(Collected data)

%%

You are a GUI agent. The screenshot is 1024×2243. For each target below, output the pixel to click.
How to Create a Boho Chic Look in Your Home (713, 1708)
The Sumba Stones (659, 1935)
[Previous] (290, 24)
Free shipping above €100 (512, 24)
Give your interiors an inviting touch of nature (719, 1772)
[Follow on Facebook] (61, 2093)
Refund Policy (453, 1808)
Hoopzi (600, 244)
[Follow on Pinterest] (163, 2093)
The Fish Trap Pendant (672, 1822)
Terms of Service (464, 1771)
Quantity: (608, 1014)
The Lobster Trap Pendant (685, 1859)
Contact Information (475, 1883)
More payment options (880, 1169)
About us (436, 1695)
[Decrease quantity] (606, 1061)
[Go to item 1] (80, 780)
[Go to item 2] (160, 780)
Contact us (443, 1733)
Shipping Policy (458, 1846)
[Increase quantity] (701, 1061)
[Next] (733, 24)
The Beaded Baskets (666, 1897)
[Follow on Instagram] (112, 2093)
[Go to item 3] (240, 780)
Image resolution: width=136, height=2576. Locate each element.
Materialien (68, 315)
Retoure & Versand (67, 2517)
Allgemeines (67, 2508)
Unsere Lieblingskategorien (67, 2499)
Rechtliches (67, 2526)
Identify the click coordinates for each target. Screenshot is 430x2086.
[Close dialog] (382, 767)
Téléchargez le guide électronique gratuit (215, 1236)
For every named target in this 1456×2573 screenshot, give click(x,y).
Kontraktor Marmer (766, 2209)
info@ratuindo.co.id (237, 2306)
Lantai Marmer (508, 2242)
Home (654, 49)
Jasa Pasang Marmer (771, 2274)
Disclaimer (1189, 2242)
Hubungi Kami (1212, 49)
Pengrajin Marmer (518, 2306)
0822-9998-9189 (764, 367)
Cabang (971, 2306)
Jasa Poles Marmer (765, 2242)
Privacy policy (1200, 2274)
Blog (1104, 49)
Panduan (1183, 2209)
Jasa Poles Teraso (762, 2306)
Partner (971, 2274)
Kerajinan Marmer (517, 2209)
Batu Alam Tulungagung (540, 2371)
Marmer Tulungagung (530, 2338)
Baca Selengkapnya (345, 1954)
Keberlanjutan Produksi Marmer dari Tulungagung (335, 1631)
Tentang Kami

%%

• **Work task**: Word for word, set down all the lines above.

• **The completed task**:
You are a GUI agent. The screenshot is 1024×2243. For each target below, output the pixel to click.
How to Create a Boho Chic Look in Your Home (713, 1708)
The Sumba Stones (659, 1935)
[Previous] (290, 24)
Free shipping above €100 (512, 24)
Give your interiors an inviting touch of nature (719, 1772)
[Follow on Facebook] (61, 2093)
Refund Policy (453, 1808)
Hoopzi (600, 244)
[Follow on Pinterest] (163, 2093)
The Fish Trap Pendant (672, 1822)
Terms of Service (464, 1771)
Quantity: (608, 1014)
The Lobster Trap Pendant (685, 1859)
Contact Information (475, 1883)
More payment options (880, 1169)
About us (436, 1695)
[Decrease quantity] (606, 1061)
[Go to item 1] (80, 780)
[Go to item 2] (160, 780)
Contact us (443, 1733)
Shipping Policy (458, 1846)
[Increase quantity] (701, 1061)
[Next] (733, 24)
The Beaded Baskets (666, 1897)
[Follow on Instagram] (112, 2093)
[Go to item 3] (240, 780)
Image resolution: width=136, height=2576. Locate each element.
Materialien (68, 315)
Retoure & Versand (67, 2517)
Allgemeines (67, 2508)
Unsere Lieblingskategorien (67, 2499)
Rechtliches (67, 2526)
Identify the click coordinates for each target. Screenshot is 430x2086.
[Close dialog] (382, 767)
Téléchargez le guide électronique gratuit (215, 1236)
For every named target in this 1456×2573 screenshot, give click(x,y).
Kontraktor Marmer (766, 2209)
info@ratuindo.co.id (237, 2306)
Lantai Marmer (508, 2242)
Home (654, 49)
Jasa Pasang Marmer (771, 2274)
Disclaimer (1189, 2242)
Hubungi Kami (1212, 49)
Pengrajin Marmer (518, 2306)
0822-9998-9189 (764, 367)
Cabang (971, 2306)
Jasa Poles Marmer (765, 2242)
Privacy policy (1200, 2274)
Blog (1104, 49)
Panduan (1183, 2209)
Jasa Poles Teraso (762, 2306)
Partner (971, 2274)
Kerajinan Marmer (517, 2209)
Batu Alam Tulungagung (540, 2371)
Marmer Tulungagung (530, 2338)
Baca Selengkapnya (345, 1954)
Keberlanjutan Produksi Marmer dari Tulungagung (335, 1631)
Tentang Kami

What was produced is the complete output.